Commande de Pernod-Ricard pour son rapport de fin d'année, Martin Schoeller a réalisé 18 portraits grand format de 18 personnes du groupe, hors hiérarchie, ayant été sélectionnées sur les 18 000 employés France et monde, avant d'être envoyées à New York pour se faire tirer le portrait…. Portraits exposés à Paris Photo. Aventure personnelle marquante, pour deux de ces femmes ayant relaté la séance comme un moment intense et juste, une sorte d’accouchement de soi en ayant résulté. Une aventure singulière et profonde qui a marqué les esprits.

Ces visages, masculins et féminins, tous différents au-delà de leur nationalité, sont photographiés simplement, sans artifice, ni maquillage. Sans effet, à fleur de peau, dans un cadrage identique et une lumière studio « propre » si bien que, définition aidant, les lèvres et les yeux retiennent l attention… L’impression de naturalité est la direction artistique à atteindre. Bien au-delà d'une photographie de commande marquée corporate, où l’enjeu est de photographier l’homme dans sa fonction. Soit, en principe, plutôt la fonction où comment celle-ci habite celle-là, voir cohabite avec celle-là… 

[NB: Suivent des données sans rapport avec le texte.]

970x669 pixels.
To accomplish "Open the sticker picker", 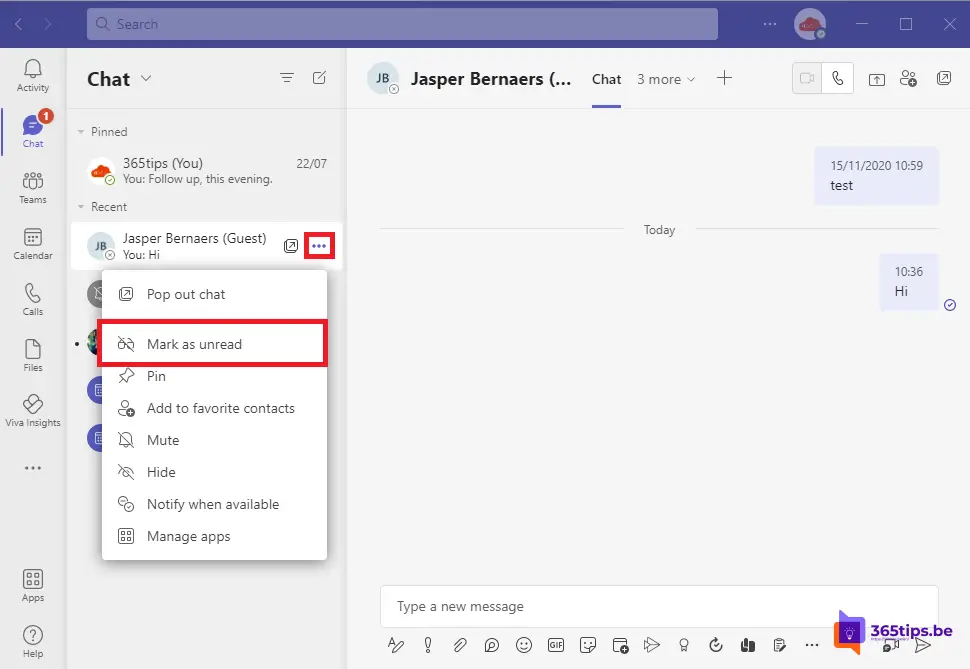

Ici un visage quasi brut, sans retouche, grain de peau, rides, cheveux et expressions telles quelles, sont la base de l'opération photographique, Martin cherche le vrai visage sous le visage de circonstance, opération vérité en quelque sorte; et sans complaisance, Martin enregistre présences et fixité du regard, bouches muettes, parfois interdites, yeux bien au centre du portrait. Aucune fuite du visage n’est permise, c’est un face à face, on peut comprendre que, se retrouvant dans ces positions d’être soi-même, sans plus de make-up, pour les femmes en particulier, sans embellissements programmés, au bord d’une forme de cohabitation, de confrontation à sa propre image brute, un conflit psychologique ait pu apparaître et que l’habilité de Martin Schoeller à déjouer ce conflit, lui ait permis, finalement d’accoucher ces visages d’eux-mêmes, hors du regard social.
Entreprise très salutaire à l'heure où toute une photographie cherche à masquer plutôt qu'à montrer, d'où également une forme d'émotion contenue dans l'objectivation de ces visages, devenants aussi un peu plus étranges à eux-mêmes, un peu plus extérieurs, pourrait-on écrire.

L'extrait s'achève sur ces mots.